Sunday, October 21, 2007


I have purposely held back my comment on the Jena six (http://www.colorofchange.org/)Story because first of all I was caught completely off guard, by the time I knew anything they were protesting thousands strong down there. Now I pride myself on being up on current events, news, and politics, but this travesty of justice completely caught me by surprise, I completely slipped it. The second. reasons why I haven't commented on this
story is because I wasn't comfortable that I had heard the entire story from beginning, in between to end. The mainstream media usually only emphasized a few events, the question about the tree, the three nooses hanging from the tree, and then the three young Black men assaulting the young Caucasian man.

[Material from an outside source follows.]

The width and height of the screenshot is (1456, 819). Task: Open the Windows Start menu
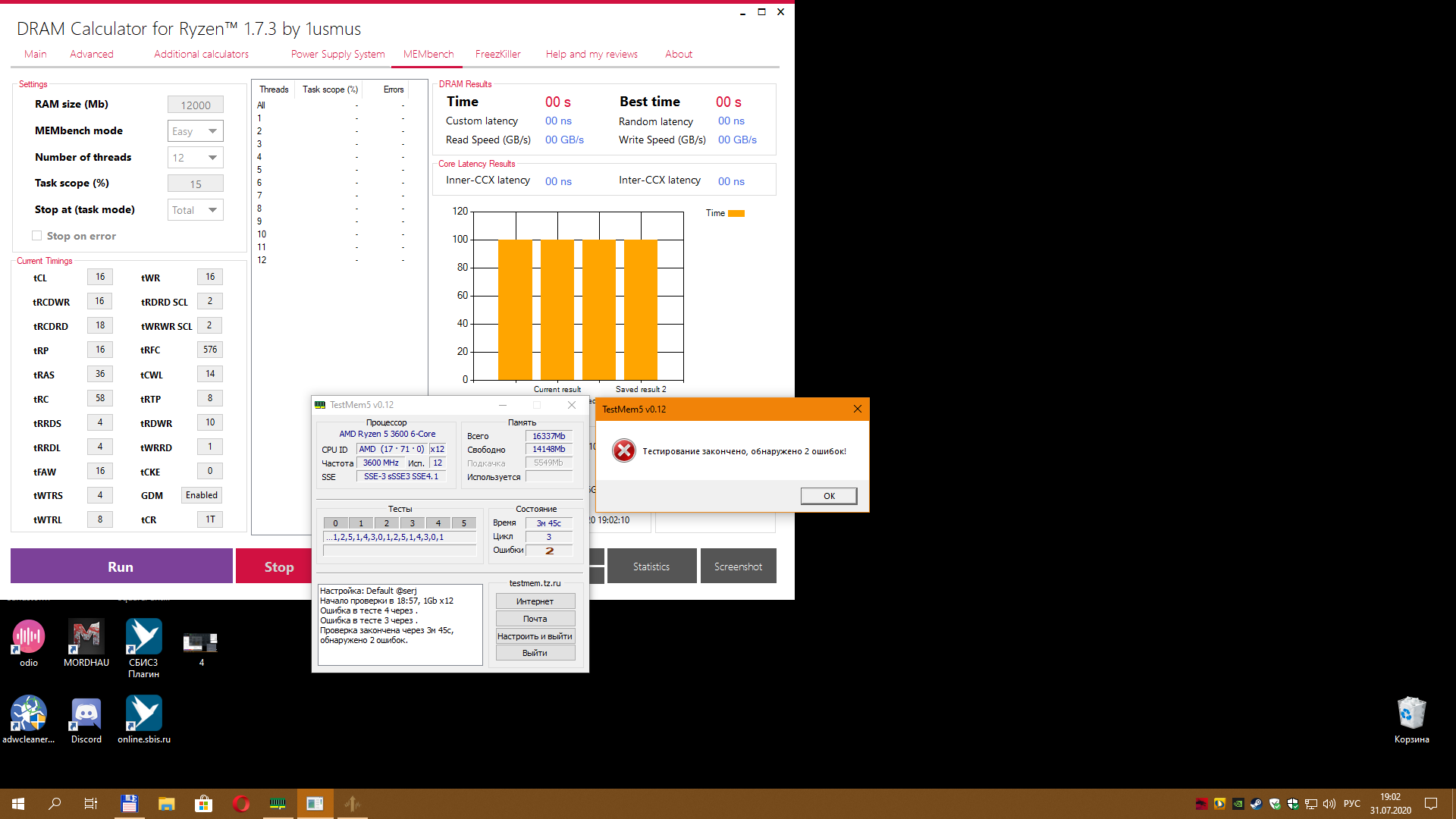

This kind of abbreviation of the news makes it difficult to form any kind of opinion on
a subject, I mean you shouldn't make a judgment on half the story. So, these
are the reasons why I have had no comment on the Jena 6 story.

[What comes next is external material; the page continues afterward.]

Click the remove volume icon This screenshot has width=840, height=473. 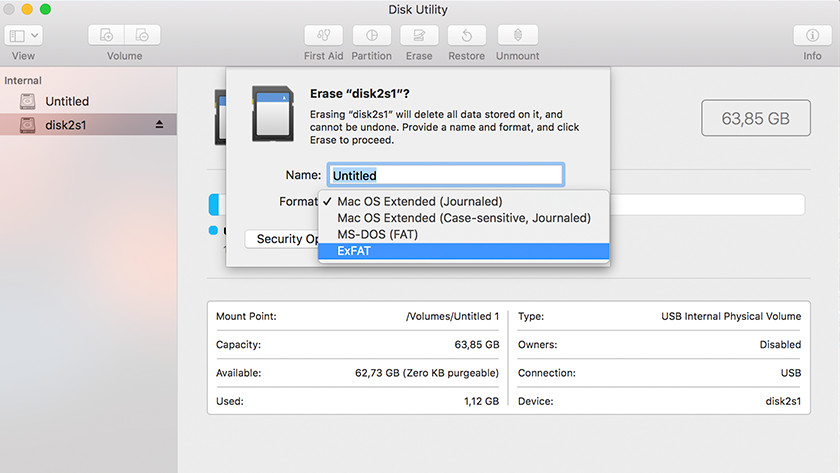tap(141, 35)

What has changed is a report on what happened in Jena, LA by a commentator on the RadioNation (http://www.thenation.com/) podcast (http://feeds.feedburner.com/RadionationPodcast). After hearing this more thorough telling of the Jena 6 (http://afronetizen.blogs.com/afronetizen/an_blog/index.html)

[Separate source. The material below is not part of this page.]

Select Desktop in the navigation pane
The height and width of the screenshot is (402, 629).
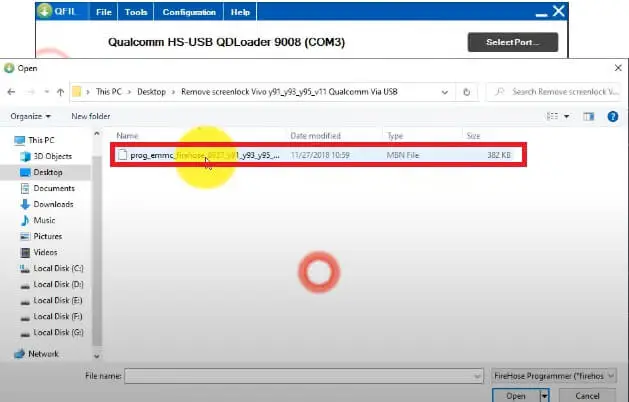pos(47,172)
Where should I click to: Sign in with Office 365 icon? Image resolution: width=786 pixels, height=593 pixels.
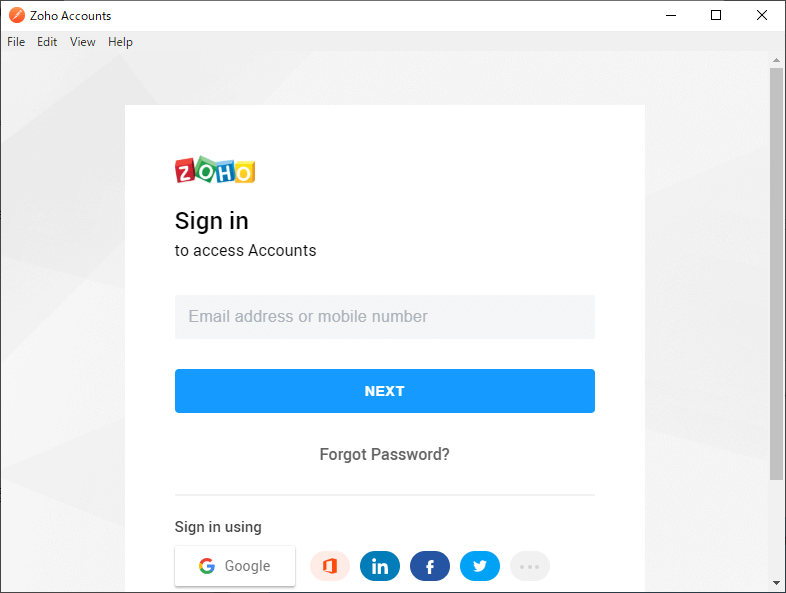pyautogui.click(x=330, y=566)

travesty I felt in a better position to weigh in. I have embedded a piece of the
audio below, but here is my brief analysis on the subject. First, those who say that
the young black men should have been charged for the crime of assaulting their
fellow white student but that the injustice was the severity of their punishment,
completely miss the real problem in this story. Then there are those that are a little bit
better informed that say the racism is evident in the fact the young white men
who hung the nooses, or the ones who assaulted one of their Black classmates were not properly punished. While I agree that that was racist. To focus on the criminality perpetrated by the young white men and young black men and call for fairness lets the real criminals off the hook. In my mind, the real criminals in this case are the School Superintendent, the District Attorney and the white elite
of the town many who are no doubt parents of high school students in Jena. For the record this is a classic example of racism. I could have my terminology wrong but there is a distinction between racism and prejudice. I was listening to NPR's coverage of this affair and a Caucasian caller hazarded the question, can't Black people be racist? And my reply to that question is not hardly, we are prejudiced, everyone has and acts on their prejudgments, but racism is a higher order, it is several orders of magnitude larger in scale than prejudice. A Black man may find out his daughters is dating a Caucasian young man and he may do everything under his power to break them up simply because he doesn't want his daughter dating a "white boy." This is
prejudice, he has judged this young man without having ever met him. This same scenario could be applied to a young man of a different class; even though he may be the same race as the young lady in question; the father doesn't like him, because of what part of town he lives on. This is prejudice, and yes we are all guilty of prejudice. But it seems to me racism is a historical and political phenomenon. It is when one race of people systematize their prejudices and then by means of superior political/military might enforce this system of prejudice. It is racism when the power elite in a society prevent through lending practices and city ordinances the sell of houses to people of
another race in their particular neighborhoods. There are few places on this globe
where Black people have amassed that kind of power. Now, while it is conceivable,
and quite likely that you would have aBlack DA and a Black Superintendent of schools in
office in the same city, I argue that it is unlikely that they could conspire with Black
parents to pervert the justice system as the people in Jena have. It's not that I don't think Black people are capable of racism, we most certainly are, power corrupts, but I argue that we don't have the confluence of position and power like Caucasians all over the
globe have, and specifically in this country. I feel the need to add that racism in a society is also a means of exploitation, whereby the race in power is able to maintain and even enhance
their economic, social, and political lot at the expense of the oppressed race. I feel that we overlook the real problem, when we don't find the fault in the institutions and their
representatives, the DA's the Super's for such miscarriages of justice, read racism. I mean where is the Civil Rights Division of the Justice Department when you need them?